He brought Boston some of its biggest sports icons. He made some shrewd trades and revitalized the careers of several players on the scrap heap. He also helped bring a World Series Championship to the Red Sox. No, we’re not talking about Theo Epstein, but rather former Red Sox General Manager Duquette Sports Initiative.
By now, everyone knows what a fantastic job Epstein has done with the Red Sox. But in the post-euphoria of the World Series victory, you don’t hear many Bostonians praising the job that Duquette did. Maybe it’s about time he got a pat on the back. After all, he acquired Pedro Martinez, Jason Varitek, and Derek Lowe, all in lopsided trades. He brought in Tim Wakefield for nothing, and he signed Johnny Damon and Manny Ramirez.
Duquette was fired in March 2002 by new owners and no longer has any formal connection to the team, but he displayed no bitterness towards Boston’s success without him.
“I was sitting in Busch Stadium right behind third base when they won,” Duquette said. “I’ve been going with a friend to the World Series for about the last 15 years, so it was certainly great to get a chance to see the Red Sox in there.”
Duquette also exhibited a sense of pride in how well the players that he had acquired performed in the Series.
“It was real fun watching Pedro and Derek Lowe pitch so well,” Duquette said. “Manny winning the MVP of the Series was great. Manny’s a pretty cool guy and a terrific hitter; I’m glad to see he’s doing so well. And we signed Orlando Cabrera in Montreal when I was the GM there, so it was nice to see him do well [too]. I remember talking to a scout in Montreal because we had just signed his older brother, Jolbert, and the guy said he’s got a younger brother who might be even better, and I said, ‘Okay, we’ll have to sign him too!'”
In fact, the World Series victory meant a lot to the Dalton, MA, native on a number of levels.
“How many times have we been on the verge of beating the Yankees and they go on to win the World Series? It was nice to have it the other way around and dominate the Cardinals in every facet of the game. I thought it was great personally because the Duquette family has been waiting to see this for four generations,” Duquette said. “It also felt great professionally because a number of the core players were signed or acquired in other ways under my tenure, so I have a lot of ties to this team. I also have indirect ties with people like Curt Schilling. The Yankees wanted him too, but Boston used some prospects that our administration had developed to acquire him. He turned out to be one of the heroes.”
One has to wonder if Duquette feels a bit underappreciated, considering he had so much to do with the victory.

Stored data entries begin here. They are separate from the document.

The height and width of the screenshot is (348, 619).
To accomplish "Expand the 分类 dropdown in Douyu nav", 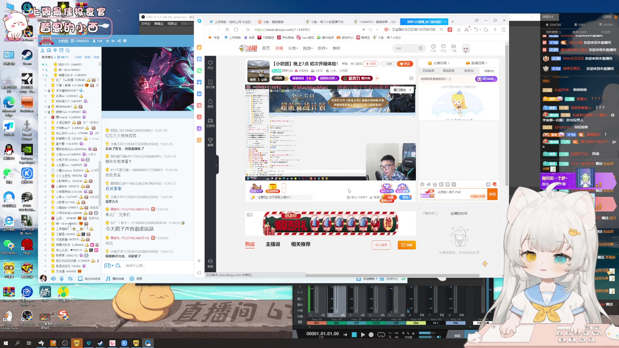I will tap(293, 48).
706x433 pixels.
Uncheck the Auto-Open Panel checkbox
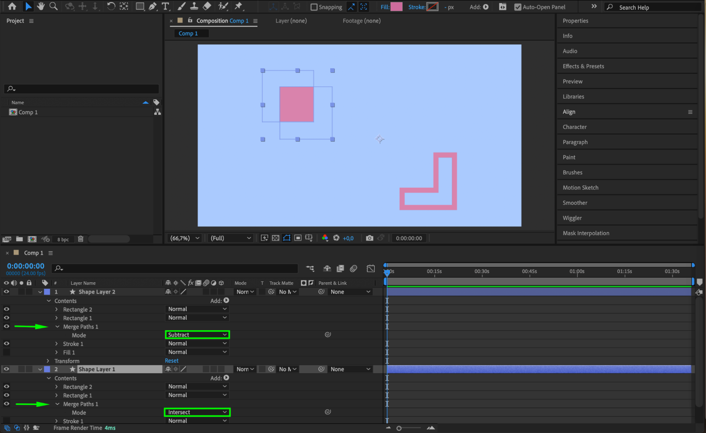(517, 7)
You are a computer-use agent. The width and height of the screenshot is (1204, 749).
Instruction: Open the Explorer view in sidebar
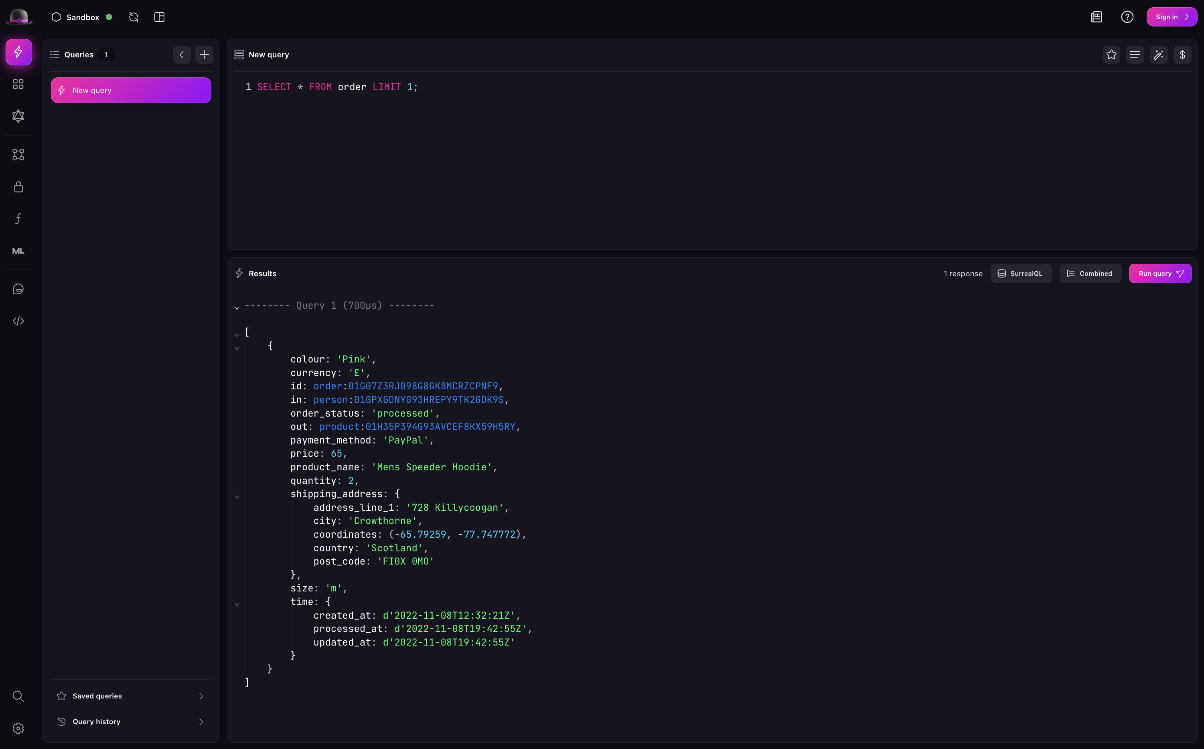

You certainly didn’t see him riding along with everyone else in the Duck Boats at the parade. Still, he didn’t go without any recognition.
“Larry Lucchino called me during the League Championship Series to thank me for the contributions I made to the team, and I saw Tom Werner at the World Series and he said congratulations to me for my contributions, so that was nice of them,” Duquette said.
Despite some clever pick-ups, Duquette’s reign wasn’t without controversy. In contrast to the current merry group of Red Sox, some of the teams in the past didn’t quite exhibit the same enthusiasm for the game. Carl Everett never gave “the Manny Ramirez finger-point” to Jose Offerman. Still, Duquette claims he did pay attention to the need for clubhouse chemistry, though he said it can be overemphasized.
“We targeted players with good makeup just like this group does, but sometimes they come here and they just have a hard time performing in this environment,” Duquette said. “From this current administration I’d say Byung-Hyun Kim might be an example of that, and from my time Carl Everett is probably an example. Clubhouse chemistry is important, but it can be overplayed because good players win, and winning is what makes people happy and what people are judged by. You have to look at it from all angles; there’s the evaluation of the player’s skills where scouting and Sabermetrics come in, there’s the economic side – how much the players is making – and there’s the player makeup, you have to look at all three.”
Despite the attachment Duquette feels toward some of his acquisitions, he doesn’t feel it is necessary for Boston to hold onto any of the free agents simply for sentimentality.
“The Red Sox are going to be a competitive team no matter what,” Duquete said. “If these free agents don’t play another game with the Red Sox that’s okay because they came here and did what they set out to accomplish. We got to see Pedro’s best years and we should be grateful. If he wants to leave I say best of luck to him because he came here and did what he set out to do.”
As for Duquette’s post-Sox agenda, the former GM has returned to his roots and is running the Duquette Sports Initiative in the Berkshires.
“We have a state-of-the-art training facility and one and two week overnight and day camps for ages 8-18,” Duquette said. “We have baseball, basketball, soccer, football, strength and condition, and sports.”
And of course, Duquette stays very close to baseball. He helps run the Berkshire Dukes of the New England Collegiate Baseball League, which had 105 players drafted or signed by the MLB last year, second only to the Cape Cod League. But after some time away from the game at the major league level, he’s starting to get the itch once again.
“This year I’m working on trying to re-affiliate with a Major League team,” he said.
There are certainly many that could use him.